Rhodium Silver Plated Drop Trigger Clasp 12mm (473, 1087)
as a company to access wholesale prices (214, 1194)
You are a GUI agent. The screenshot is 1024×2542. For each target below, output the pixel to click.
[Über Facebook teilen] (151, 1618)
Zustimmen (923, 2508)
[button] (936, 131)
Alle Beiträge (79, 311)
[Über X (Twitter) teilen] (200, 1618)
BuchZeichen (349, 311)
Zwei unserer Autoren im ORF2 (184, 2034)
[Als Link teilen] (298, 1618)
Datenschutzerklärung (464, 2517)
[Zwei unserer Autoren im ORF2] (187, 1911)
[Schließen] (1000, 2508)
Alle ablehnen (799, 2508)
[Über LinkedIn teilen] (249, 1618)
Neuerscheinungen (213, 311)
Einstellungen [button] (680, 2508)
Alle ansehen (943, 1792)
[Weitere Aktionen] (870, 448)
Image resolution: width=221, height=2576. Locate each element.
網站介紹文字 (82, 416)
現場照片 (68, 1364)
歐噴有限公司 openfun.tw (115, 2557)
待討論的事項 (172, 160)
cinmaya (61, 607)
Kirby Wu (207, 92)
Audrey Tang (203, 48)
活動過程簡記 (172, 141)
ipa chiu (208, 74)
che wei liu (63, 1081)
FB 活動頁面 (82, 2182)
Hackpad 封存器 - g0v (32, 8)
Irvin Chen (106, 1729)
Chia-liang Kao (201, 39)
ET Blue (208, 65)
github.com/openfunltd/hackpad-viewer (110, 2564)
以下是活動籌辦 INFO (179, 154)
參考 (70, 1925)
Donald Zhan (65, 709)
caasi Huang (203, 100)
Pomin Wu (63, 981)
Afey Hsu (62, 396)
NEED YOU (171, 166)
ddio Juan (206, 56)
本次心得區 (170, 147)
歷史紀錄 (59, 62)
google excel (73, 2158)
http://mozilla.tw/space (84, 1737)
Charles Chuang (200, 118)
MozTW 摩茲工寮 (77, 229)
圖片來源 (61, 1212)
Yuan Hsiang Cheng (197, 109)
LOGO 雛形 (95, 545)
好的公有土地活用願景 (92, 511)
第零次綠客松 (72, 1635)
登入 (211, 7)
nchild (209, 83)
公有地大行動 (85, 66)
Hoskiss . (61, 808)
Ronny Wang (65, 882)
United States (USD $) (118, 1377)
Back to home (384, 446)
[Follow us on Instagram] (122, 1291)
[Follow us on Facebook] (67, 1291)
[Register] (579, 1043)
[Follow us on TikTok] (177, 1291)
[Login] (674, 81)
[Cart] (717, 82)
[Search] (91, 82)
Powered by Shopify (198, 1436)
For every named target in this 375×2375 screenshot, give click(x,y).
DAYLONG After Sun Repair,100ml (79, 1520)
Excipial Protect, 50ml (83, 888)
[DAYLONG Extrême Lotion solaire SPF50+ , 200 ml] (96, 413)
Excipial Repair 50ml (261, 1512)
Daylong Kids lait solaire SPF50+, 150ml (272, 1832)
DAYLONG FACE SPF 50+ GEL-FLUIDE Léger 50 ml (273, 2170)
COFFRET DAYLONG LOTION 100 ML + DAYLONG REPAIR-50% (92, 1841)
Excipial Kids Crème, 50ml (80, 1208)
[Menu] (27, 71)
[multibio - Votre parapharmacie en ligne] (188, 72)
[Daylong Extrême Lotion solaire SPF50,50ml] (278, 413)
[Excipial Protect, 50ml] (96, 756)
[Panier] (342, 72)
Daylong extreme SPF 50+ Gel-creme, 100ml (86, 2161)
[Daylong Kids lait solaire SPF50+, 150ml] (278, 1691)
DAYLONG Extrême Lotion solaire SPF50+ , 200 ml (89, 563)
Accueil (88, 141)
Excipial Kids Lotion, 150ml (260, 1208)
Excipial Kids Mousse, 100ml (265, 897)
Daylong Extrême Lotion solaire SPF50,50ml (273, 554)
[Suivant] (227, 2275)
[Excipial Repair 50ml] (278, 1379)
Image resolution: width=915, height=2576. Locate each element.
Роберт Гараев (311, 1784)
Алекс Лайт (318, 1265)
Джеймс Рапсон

═══

> [PROBLEM TO SOLVE]:
Work through the material and count the lines containing "Extrême". Answer with the number alone.

> [EXPECTED OUTPUT]:
4